1. Do contract or freelance work. Many folks make a lucrative living as contractors or freelancers. My favorite site to find opportunities is on Canuworktomorrow.com.
2. Sell your unused stuff. Still have all of your college textbooks lying around? Check out what they’re worth on eBay’s half.com and sell any that still have value. If you still live close to your alma mater, you can take them directly into the college bookstore for cash, too. Consider getting rid of other things you don’t need on eBay or Craigslist, such as clothing, shoes, video games, furniture, etc.
3. Start blogging. Don’t be fooled: starting a blog is hard work. However, if you’re a good writer or photographer, blogging is a great way to earn an extra buck while on the job hunt. Obviously, this is not a guaranteed way to earn money, but you’re your blog is established, you can make extra money from advertising and product reviews. Bonus: it also helps you stand out among other job candidates and fine-tunes your writing skills.
4. Complete tasks for other people. Sites like TaskRabbit help connect you with individuals who need assistance—whether they’re looking for a photographer or they need someone to mount their flat screen TV. You can also tell friends and family that you’re available for house sitting or pet sitting and research rates you should charge. Amazon’s Mechanical Turk also allows you to make a few extra bucks by completing tasks from your computer on your own schedule.

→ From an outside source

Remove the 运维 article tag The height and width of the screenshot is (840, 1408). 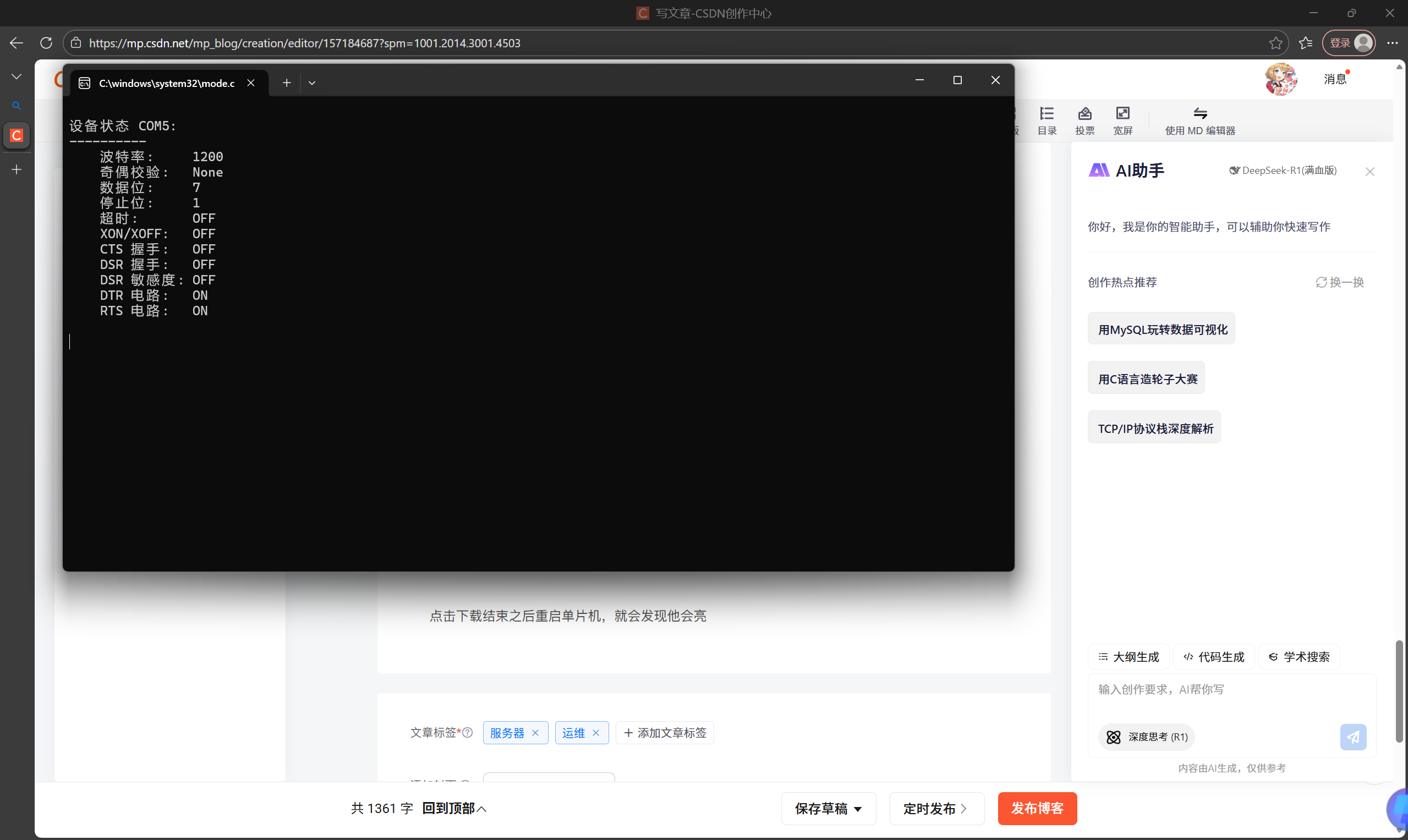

5. Share your opinion. Sign up to be a secret shopper or take opinion polls. Just be careful to avoid scams—do a simple Google search with the company name to ensure it’s a legitimate opportunity. You can also look to trusted career blogs and outlets to find opportunities.
6. Use your skills. Can you play piano? Consider teaching children how to play. Are you handy? Start a handyman service in your area. Everyone has a skill that they can profit off of. What’s yours?